After we left and said our goodbyes we decided to pop in an antique shop before heading home. No sooner had we entered the door than a gentleman photog stopped in behind us intrigued by our unusual apparel. We chatted and he followed us through the store snapping photos of us, kind of a strange time warp photo session but it was way cool. It felt like we had our very own paparazzi, and I mean we did look like quite fashionable ladies it’s no wonder!
So there you have it folks! Our cupcake gown outing was a blast and we both finished up our first Historical Sew Monthly challenge. Down below you’ll find the details on my project and shortly I’ll get an inspo post going for February’s challenge.
Annnnnd we haven’t forgotten about the Thrifty Reenactress series, although I know it seems like it. Our next post on bed gowns will get posted this week, promise. Colds and life just kind of got in the way of things this month.
The Challenge: Mend, Reshape, Refashion – Mend or re-shape one of your previously made historical clothing items, or refashion a new one out of something not originally intended as sewing fabric.
Material: Jacket is made from an original 1930s pink silk slip, lined in a pink linen and trimmed with white and green silk ribbon. The quilted petticoat is made from a vintage silk satin coverlet, lined in pink linen with natural linen ties at the waist.
Pattern: The jacket is mostly self drafted using the Larkin & Smith fashionable gown pattern as a base for the cutaway bodice style with the jacket skirts and back being self drafted based on extant garments and fashion plates.
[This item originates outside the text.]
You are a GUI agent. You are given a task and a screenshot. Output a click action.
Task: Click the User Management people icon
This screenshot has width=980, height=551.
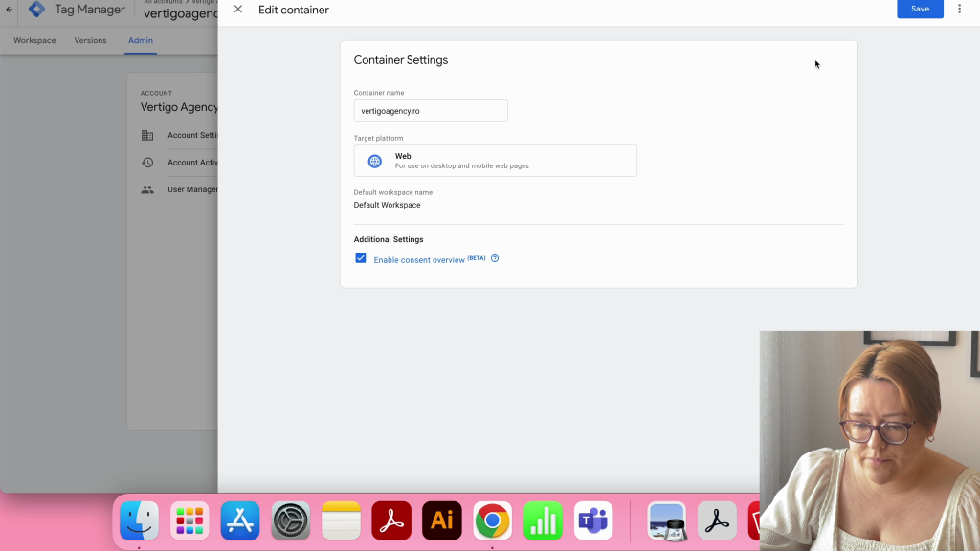pos(147,189)
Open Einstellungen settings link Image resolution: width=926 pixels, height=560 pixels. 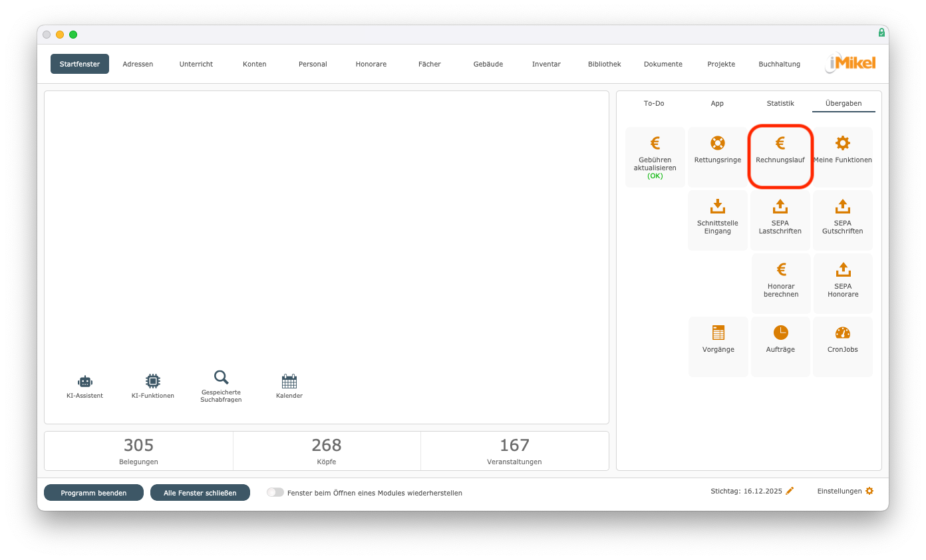(x=845, y=491)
Year: Late 1780s through the early 1790s
Notions: Natural linen tape for the petticoat waistbands from Wm. Booth, Draper, and a few yards of silk ribbon in green and white.
How historically accurate is it? Pretty HA I’d say! The fit, fabric, and style are all completely period appropriate. The pastel shades of pink and green were very fashionable as well as the abundance of trim. Both garments are completely sewn by hand using period construction techniques and close using straight pins and ties.
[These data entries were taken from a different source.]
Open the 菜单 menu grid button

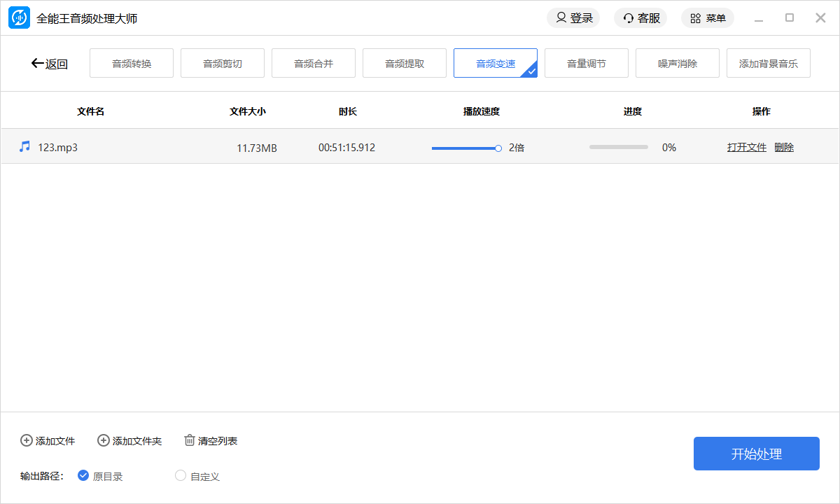coord(696,18)
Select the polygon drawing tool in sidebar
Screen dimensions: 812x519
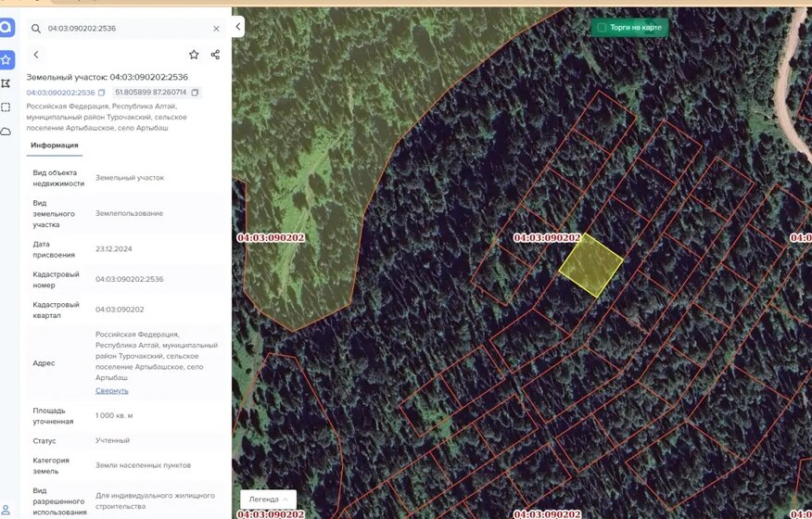click(6, 83)
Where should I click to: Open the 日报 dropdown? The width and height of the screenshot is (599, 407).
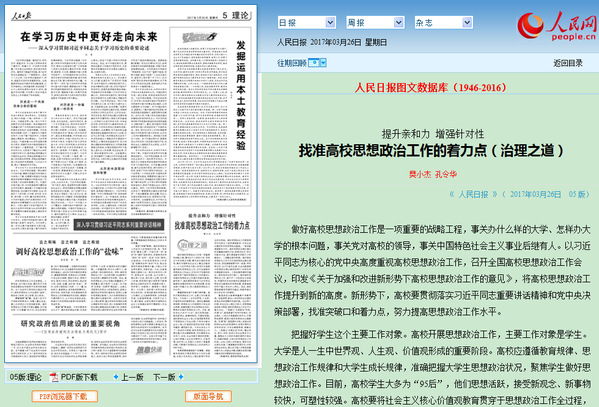tap(307, 23)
Hours to complete: I didn’t keep track of my hours very well but it was a lot for certain. The petticoat was easily finished in about 4 hours while the jacket itself was probably closer to 12 hours. The trim probably added another 4-6 hours for cutting and sewing it on.
First worn: Just this past Saturday at the Ohio Historic Costumers High Tea event.
Total cost: The slip and the bed coverlet as well as the linen lining, white silk for trim, and linen tape were already in my stash. I had maybe $30 wrapped up in green ribbon and then another $15 wrapped up in a faux fur muff and short cloak I made to go with it.